Эти элементы обретают значимость в силу другой системной особенности человеческого мышления — способности автоматически достраивать необходимую информацию, опираясь на фрагментарные данные. Данные для этого “годятся” не любые, а лишь те, которые отсылают к конкретным классификационным категориям, помогая индивиду или группе формировать информативно достаточный образ реальности без необходимости постоянного и тотального “прокручивания” всей доступной информации. Эти семантически нагруженные элементы получают статус кодовых маркеров.
Суть химерического существа — в его контринтуитивности. Самый факт его наличия в рамках той или иной проективной реальности неизбежно загоняет сознание воспринимающего в апорию. Отсылка одновременно к двум (и более) различным классификационным категориям, исходящая из одного и того же источника информации, с одной стороны, вызывает повышенное внимание как семантическая аномалия, а с другой — сообщает воспринимающему ощущение дополнительной и “иноприродной” семантической значимости химеры, родственное религиозному или мистическому чувству.
Этого общего свойства химер, однако, недостаточно для интерпретации конкретных случаев. Объявив все химеры существами хтоническими на том основании, что они якобы знаменуют собой некий “архаический”, “доантропоморфный” этап развития мифа, мы получаем нулевой с точки зрения интерпретативной значимости результат — даже если не говорить о сомнительности самой эволюционистской логической схемы. Безусловно, сочетание антропоморфных и зооморфных черт маркирует значимую семантическую границу. Но почему мы должны допускать, что непременно имеем дело с идеей развития и что развитие это непременно устроено на дарвинистический манер, от зверя к человеку? Решив, что все химеры — существа лиминальные, мы также не получим ничего, кроме откровенной тавтологии: каждое из этих существ “сшито” из несовместимых сущностей — но дело идет именно о том, чтобы понять, почему именно из этих, а не других, и зачем именно в этом сочетании. Естественно, химера может маркировать ритуал перехода, для этого сама ее “грамматическая” структура подходит как нельзя более удачно. Однако из этого не следует, что все химеры так или иначе связаны с ритуалами перехода: значимых стыков разноприродных классификационных схем, к которым бывает полезно привлечь внимание, в человеческой жизни хватает и без того.

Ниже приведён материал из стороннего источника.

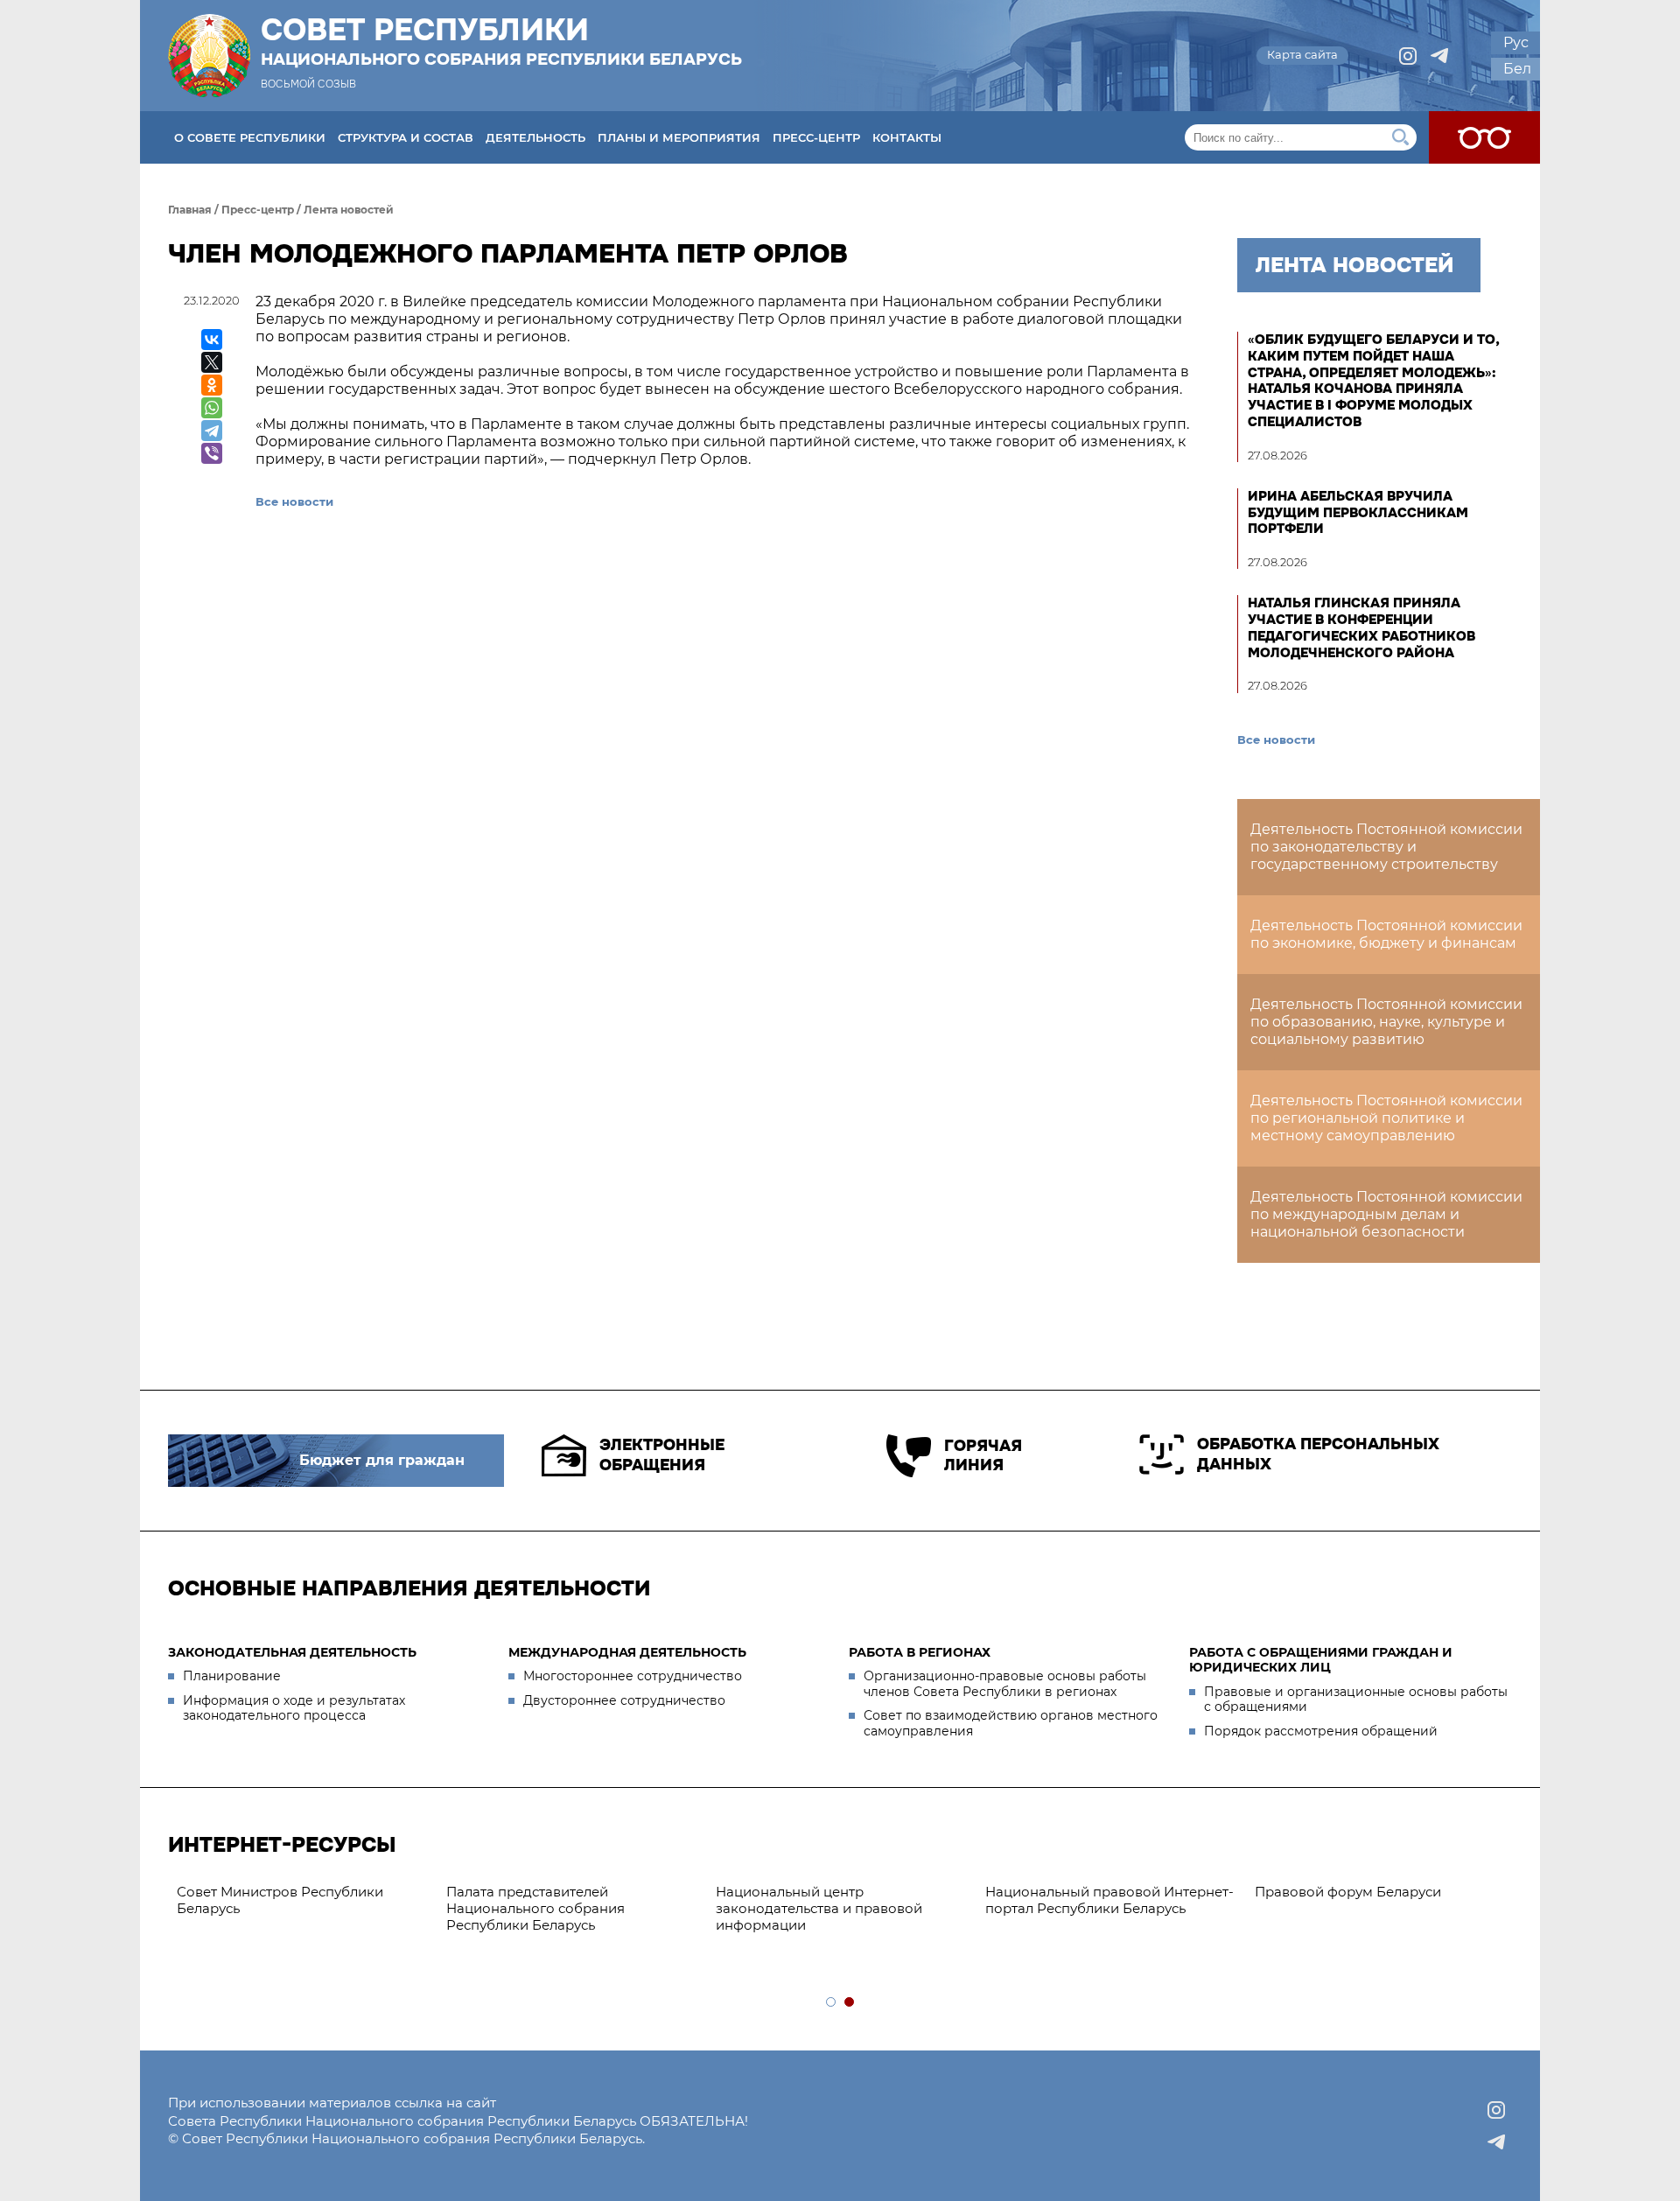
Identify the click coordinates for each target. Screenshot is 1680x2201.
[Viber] (211, 453)
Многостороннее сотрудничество (632, 1676)
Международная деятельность (627, 1652)
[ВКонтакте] (211, 339)
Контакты (907, 137)
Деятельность (535, 137)
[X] (211, 362)
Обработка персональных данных (1318, 1454)
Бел (1517, 68)
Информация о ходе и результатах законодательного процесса (294, 1708)
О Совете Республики (250, 137)
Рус (1516, 42)
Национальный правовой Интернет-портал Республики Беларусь (570, 1900)
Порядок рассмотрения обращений (1321, 1731)
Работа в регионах (919, 1652)
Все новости (294, 501)
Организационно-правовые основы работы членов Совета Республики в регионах (1005, 1684)
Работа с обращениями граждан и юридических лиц (1320, 1660)
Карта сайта (1302, 54)
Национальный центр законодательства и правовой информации (280, 1908)
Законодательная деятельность (292, 1652)
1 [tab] (831, 2003)
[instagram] (1408, 56)
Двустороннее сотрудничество (624, 1700)
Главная (190, 209)
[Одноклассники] (211, 385)
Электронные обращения (661, 1455)
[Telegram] (211, 430)
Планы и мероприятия (679, 137)
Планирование (232, 1676)
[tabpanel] (841, 1892)
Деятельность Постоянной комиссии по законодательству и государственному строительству (1386, 847)
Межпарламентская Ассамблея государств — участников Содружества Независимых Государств (1361, 1916)
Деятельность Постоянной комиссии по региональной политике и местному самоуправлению (1386, 1118)
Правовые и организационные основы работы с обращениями (1356, 1699)
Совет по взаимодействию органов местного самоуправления (1011, 1723)
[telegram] (1439, 56)
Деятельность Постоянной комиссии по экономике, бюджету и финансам (1386, 934)
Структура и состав (405, 137)
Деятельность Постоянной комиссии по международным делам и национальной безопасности (1386, 1214)
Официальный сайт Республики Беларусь (1094, 1900)
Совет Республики (501, 41)
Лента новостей (349, 209)
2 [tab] (850, 2003)
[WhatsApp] (211, 407)
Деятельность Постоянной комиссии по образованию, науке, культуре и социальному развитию (1386, 1022)
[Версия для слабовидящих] (1484, 137)
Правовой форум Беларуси (809, 1891)
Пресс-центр (816, 137)
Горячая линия (983, 1456)
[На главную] (209, 55)
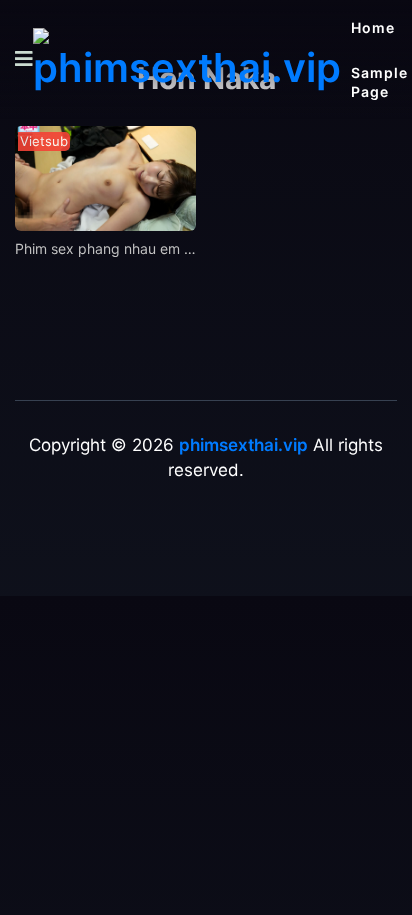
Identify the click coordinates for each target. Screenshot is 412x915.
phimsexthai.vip (243, 445)
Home (373, 27)
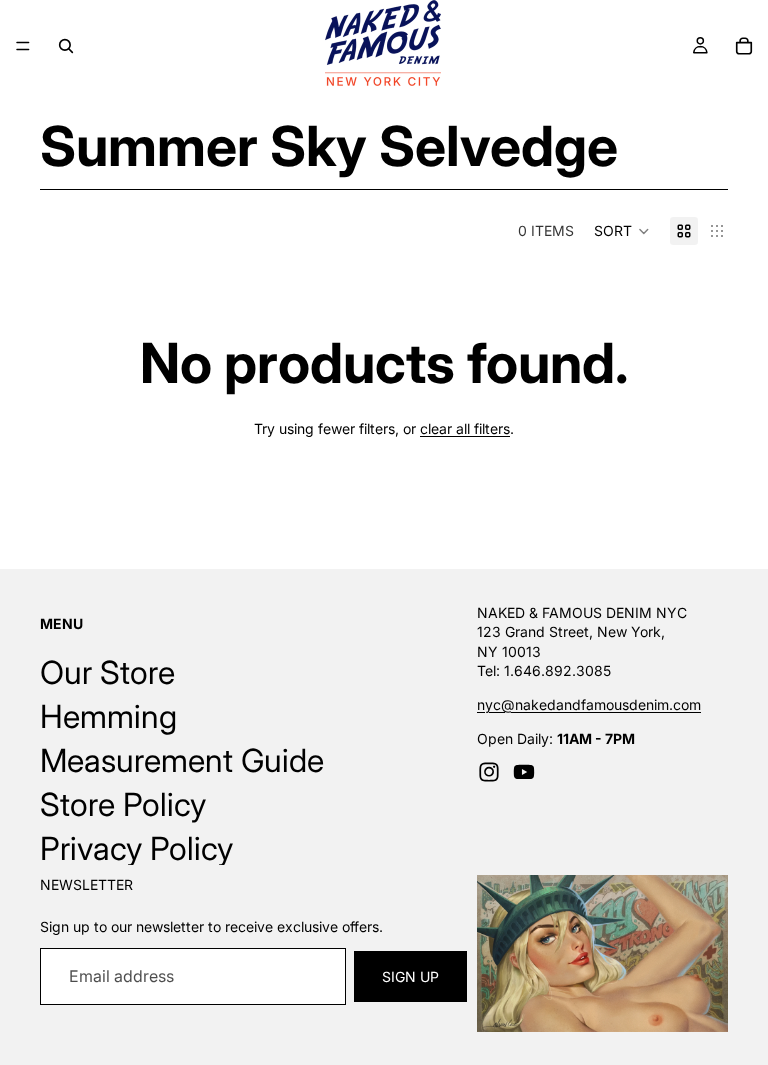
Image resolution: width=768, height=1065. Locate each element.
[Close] (704, 390)
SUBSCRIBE (384, 609)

Сама по себе отсылка к двум и более различным классификационным категориям (зверь/человек; живое/неживое; хищник/добыча и т.д.) не умножает доступной пониманию информации; ее значимость в другом. Любая контринтуитивность задействует еще одно базовое качество человеческого мышления, а именно — качество интенциональности, наклонность угадывать за любым аномальным феноменом сюжетную мотивацию, чье-то целенаправленное намерение2. В этом смысле любая метафора — и впрямь свернутый сюжет, поскольку провоцирует объясняющий нарратив. Набор акторов и мотиваций для этого объясняющего нарратива может a) компоноваться из любого подручного материала (принцип мотивационной очевидности); b) давать несколько параллельных, несовместимых, но сосуществующих объяснений, которые служат игровым, декоративным расширением “самоочевидного” семантического наполнения контринтуитивной “химеры” (принцип мотивационной дополнительности); c) сохранять исходную “химеру” как связный кодовый комплекс, за которым угадывается значимое сообщение, даже при утрате исходного контекста (принцип мифологизации); d) видоизменять и утрачивать детали, “неудобные” при дальнейшей “передаче” сюжета из одного культурного контекста в другой, до полной неузнаваемости исходного комплекса — при сохранении определенного пиетета к угадываемому за ним сообщению (принцип “корабля Тесея”).
Итак, при интерпретации конкретных химерических образов, “населяющих” ту или иную проективную реальность, нам следует исходить не только и не столько из тех мотиваций, которые предлагает нам сохранившаяся мифологическая традиция. Их, разумеется, надлежит использовать, но именно как “корабль Тесея”, т.е. отдавая себе отчет в том, что держишь в руках копию с пристрастного воспоминания о не слишком четкой копии, и пытаясь угадать за очевидными (и противоречивыми) мотивациями исходный антропологический контекст, который, в свою очередь, восстанавливается прежде всего по следам “грамматики”, структуры исходных проективных реальностей. “Грамматике” этой, как правило, свойственна одна весьма примечательная особенность. Любая контринтуитивная химера хороша тогда, когда помимо апории, необходимой для повышения коммуникативного статуса сообщения, она предлагает еще и дополнительный семантический “мостик”, который позволит воспринимающему эту апорию обойти — чаще всего отсылкой к другому культурному коду, в котором противопоставленные члены оппозиции так или иначе совместимы. Именно эти “комментирующие” коды и следует искать, ибо они и выводят на главные содержательные пласты сообщения, к которому контринтуитивная химера призвана привлечь внимание, — причем интерпретационно значимыми должны оказываться не “объясняющие нарративы”, построенные на принципе мотивационной очевидности, а культурные коды сами по себе. Так, объяснение происхождения кентавров удивлением неких протогреков от встречи с племенами, овладевшими искусством верховой езды, которое Л.С. Клейн в своей недавней работе справедливо назвал евгемерическим3, по сути, не слишком отличается от собственно греческой версии о “кроссвидовом размножении”: и то и другое — классический пример того, как работает принцип мотивационной очевидности.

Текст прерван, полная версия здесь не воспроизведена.